Twenty-plus brand sites, three environments per brand, one team. The only way that works is if the infrastructure looks the same for every brand and the deploy story is identical across them. This is how that's built on AWS.
The problem
Brand work in a regulated industry has a particular shape: every site needs a staging environment for the team, a UAT environment for the client, and production behind a public domain. Each environment needs predictable URLs, repeatable deploys, and rollback that doesn't require a phone call to an engineer at midnight.

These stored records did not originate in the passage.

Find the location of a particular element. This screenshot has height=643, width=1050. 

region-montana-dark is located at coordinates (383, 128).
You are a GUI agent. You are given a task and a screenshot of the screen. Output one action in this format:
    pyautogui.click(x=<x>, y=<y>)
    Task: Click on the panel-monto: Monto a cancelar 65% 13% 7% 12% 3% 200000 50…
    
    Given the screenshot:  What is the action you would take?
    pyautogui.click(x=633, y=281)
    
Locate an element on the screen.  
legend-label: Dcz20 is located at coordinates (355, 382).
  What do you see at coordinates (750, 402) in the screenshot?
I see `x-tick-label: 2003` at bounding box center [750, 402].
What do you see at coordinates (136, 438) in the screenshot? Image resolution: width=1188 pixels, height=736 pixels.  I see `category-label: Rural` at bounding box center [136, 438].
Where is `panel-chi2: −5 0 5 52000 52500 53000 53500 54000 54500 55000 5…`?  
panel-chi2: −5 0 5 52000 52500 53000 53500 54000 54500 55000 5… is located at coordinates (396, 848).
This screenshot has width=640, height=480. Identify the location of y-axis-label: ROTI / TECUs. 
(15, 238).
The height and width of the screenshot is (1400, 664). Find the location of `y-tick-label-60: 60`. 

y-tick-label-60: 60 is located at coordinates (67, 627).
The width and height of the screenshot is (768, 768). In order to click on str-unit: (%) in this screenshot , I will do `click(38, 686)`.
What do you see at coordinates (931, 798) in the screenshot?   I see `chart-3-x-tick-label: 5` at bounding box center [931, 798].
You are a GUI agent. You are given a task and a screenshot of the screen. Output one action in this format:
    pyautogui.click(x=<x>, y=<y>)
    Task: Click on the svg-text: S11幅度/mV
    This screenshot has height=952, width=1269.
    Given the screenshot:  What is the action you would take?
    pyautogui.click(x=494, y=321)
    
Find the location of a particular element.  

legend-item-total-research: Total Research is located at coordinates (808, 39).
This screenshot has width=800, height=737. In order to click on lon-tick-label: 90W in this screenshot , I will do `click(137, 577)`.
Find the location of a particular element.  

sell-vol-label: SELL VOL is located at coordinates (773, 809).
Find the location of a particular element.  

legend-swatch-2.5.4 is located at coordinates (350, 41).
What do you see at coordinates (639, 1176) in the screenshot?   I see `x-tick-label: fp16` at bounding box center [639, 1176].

Before the current topology, environments drifted between brands. Some had staging on subdomains, some on subpaths. Some used CloudFront, some didn't. Deploys were a manual mix of S3 syncs and CloudFront invalidations. Rolling back a bad release meant either re-deploying the previous build manually or hoping the cache TTL would expire before the client noticed.
I needed a single deploy story that worked for every brand without per-project special-casing. One pattern. Twenty brands. Three environments each.
The architecture
Every brand sits behind the same AWS pattern: Route 53 for DNS, CloudFront for delivery and edge caching, S3 for storage, and Lambda@Edge for any edge logic (redirects, A/B routing, header rewrites). Gatsby builds emit a folder of static assets; deploys are S3 syncs followed by targeted CloudFront invalidations.
Environments
Each brand has three environments mapped to three subdomain conventions: staging.brand.com for engineering, uat.brand.com for client review, and brand.com for production. Each environment is its own S3 bucket fronted by its own CloudFront distribution. They share zero state. Promoting a build is just deploying the same artifact to the next environment's bucket.
Deploys
A deploy is an aws s3 sync of the build artifact into the target environment's bucket followed by a targeted CloudFront invalidation. No active-version flag to flip, no symlink dance, no in-place rewrites. CloudFront serves cached content during the upload, then returns the new content on the next request after invalidation, so there's no maintenance window and no half-mixed state visible to a viewer.
Rollback
Rollback is the same flow run against an older build. Build artifacts are kept in CI, indexed by commit, so "roll back to last Tuesday's release" is the same sync + invalidate against the previous artifact. The rollback path is the deploy path. That symmetry is the single most important property of the system: any engineer who has done a deploy has already done a rollback.
Key decisions
Static over server-rendered
Brand sites don't need request-time logic. Content updates happen on a schedule, not per-visitor. Gatsby builds emit static HTML that CloudFront caches for free at the edge. The result is sites that survive traffic spikes without scaling, cost almost nothing to run, and have a tiny security surface area.
One pattern, every brand
The temptation with per-brand work is to optimise each one. I chose the opposite: every brand gets the same topology even if a particular brand could technically use less. The cost is some over-provisioning. The benefit is that any engineer can deploy any brand without project-specific knowledge, and a new brand goes from zero to three environments in hours, not days.
AWS API over a hosted CI deploy plugin
Plenty of CI tools have one-click S3+CloudFront integrations. I built the deploy logic directly against the AWS API because the team needed visibility into what was happening at each step (which S3 prefix, which invalidation, which distribution) and the canned integrations hide that. When something goes wrong in production, the team can read the logs.
Outcomes
The topology has been quietly running for years. New brands onboard onto the same pattern, the same deploy story works for every site, and rollback is genuinely boring. The best infrastructure is the kind that doesn't ask for attention. This asks for very little.
What I'd do differently
The deploy logic should be Terraformed or CDK-managed end-to-end. Right now the per-brand AWS resources were created over time, some via console, some via API. Bringing them all under infrastructure-as-code would make new-brand onboarding faster and disaster recovery easier. This is a known debt; the work to clean it up has been deferred because the system runs reliably.
I'd also add automated visual regression to the deploy flow. A bad build can technically deploy clean (no errors) but render wrong in production. A screenshot-diff step between staging and the proposed prod artifact would catch the small class of bugs that pass code review but fail the human eye.